Home > Storage > PowerScale (Isilon) > Industry Solutions and Verticals > Analytics > Multi-Cloud Data Services for Dell PowerScale in AWS: Amazon EMR for Data Analytics Solutions > Amazon EMR on PowerScale installation
The main objective of this solution is to install Amazon EMR big data cluster on PowerScale. PowerScale supplies the HDFS storage for the EMR compute cluster.
Before you launch an Amazon EMR cluster, ensure you complete the tasks in Setting Up Amazon EMR.
In this step, plan for and launch a simple Amazon EMR cluster with selected service like Apache Spark, hive, hbase, and other services installed. The setup process includes creating a PowerScale HDFS storage area to store a sample script like pySpark and others, an input dataset, and cluster output.
The PowerScale setup with HDFS access zone is used here to store scripts jobs like PySpark script, input data, and output data.
This step uploads a sample script or jobs like PySpark script to the PowerScale HDFS location. This is the most common way to prepare an application for Amazon EMR. EMR lets you specify the PowerScale HDFS location of the script when you submit work to your cluster. You can also upload sample input data to PowerScale HDFS for the script to process.
Now that you have completed the prework, you can launch a sample cluster with services like Apache Spark installed using the latest Amazon EMR release.
Launch a cluster with Spark installed using Quick Options:
Note: Choose the applications that you want to run on your Amazon EMR cluster before you launch the cluster. You cannot add or remove applications from a cluster after it has been launched.
Note: The following step is important to make this solution functional. Here we change the default file system of Amazon EMR to PowerScale HDFS file system and use the same for different services like yarn, spark, hive, and others.
This is important because it replaces the default HDFS file system to PowerScale HDFS. To make this change, you can supply a configuration object. You can either use a shorthand syntax to provide the configuration, or reference the configuration object in a JSON file. Configuration objects consist of a classification, properties, and optional nested configurations. Properties correspond to the application settings you want to change. You can specify multiple classifications for multiple applications in a single JSON object.
The following is an example JSON file for a list of configurations.
[
{
"Classification": "core-site",
"Properties": {
"fs.defaultFS": "hdfs://powerscale_fqdn:8020"
}
},
{
"Classification": "hive-site",
"Properties": {
"fs.defaultFS": "hdfs://powerscale_fqdn:8020"
}
}
]
When the status progresses to Waiting, your cluster is running and ready to accept work.
Now that your cluster is running, connect to it and manage it. You can also submit work to your running cluster to process and analyze data.

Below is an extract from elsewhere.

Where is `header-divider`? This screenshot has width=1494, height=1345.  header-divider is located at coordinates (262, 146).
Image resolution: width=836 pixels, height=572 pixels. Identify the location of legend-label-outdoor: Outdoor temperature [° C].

With your cluster up and running, you can submit health_violations.py as a step. A step is a unit of cluster work made up of one or more jobs. For example, you might submit a step to compute values, or to transfer and process data.
You can submit multiple steps to accomplish a set of tasks on a cluster when you create the cluster, or after it is already running. For more information, see Submit Work to a Cluster.

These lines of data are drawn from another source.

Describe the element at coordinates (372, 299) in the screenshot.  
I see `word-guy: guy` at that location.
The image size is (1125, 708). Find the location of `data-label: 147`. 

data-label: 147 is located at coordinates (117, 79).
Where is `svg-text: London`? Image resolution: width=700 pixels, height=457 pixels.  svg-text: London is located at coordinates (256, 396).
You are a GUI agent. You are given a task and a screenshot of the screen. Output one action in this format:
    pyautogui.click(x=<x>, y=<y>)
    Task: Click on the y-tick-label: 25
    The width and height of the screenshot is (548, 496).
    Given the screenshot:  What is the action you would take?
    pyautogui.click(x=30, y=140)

After a step runs successfully, you can view its output results in the PowerScale HDFS output folder you specified when you submitted the step.
This step is not required, but you can connect to cluster nodes with Secure Shell (SSH) for tasks like issuing commands, running applications interactively, and reading log files.
Now that you have submitted work to your cluster and viewed the results of your sample application, you can shut the cluster down. You have option to retain or delete the data from the PowerScale HDFS cluster.
Shutting down a cluster stops all its associated Amazon EMR charges and Amazon EC2 instances.
This is optional since you can delete or retain the input dataset, cluster output, script, and log files.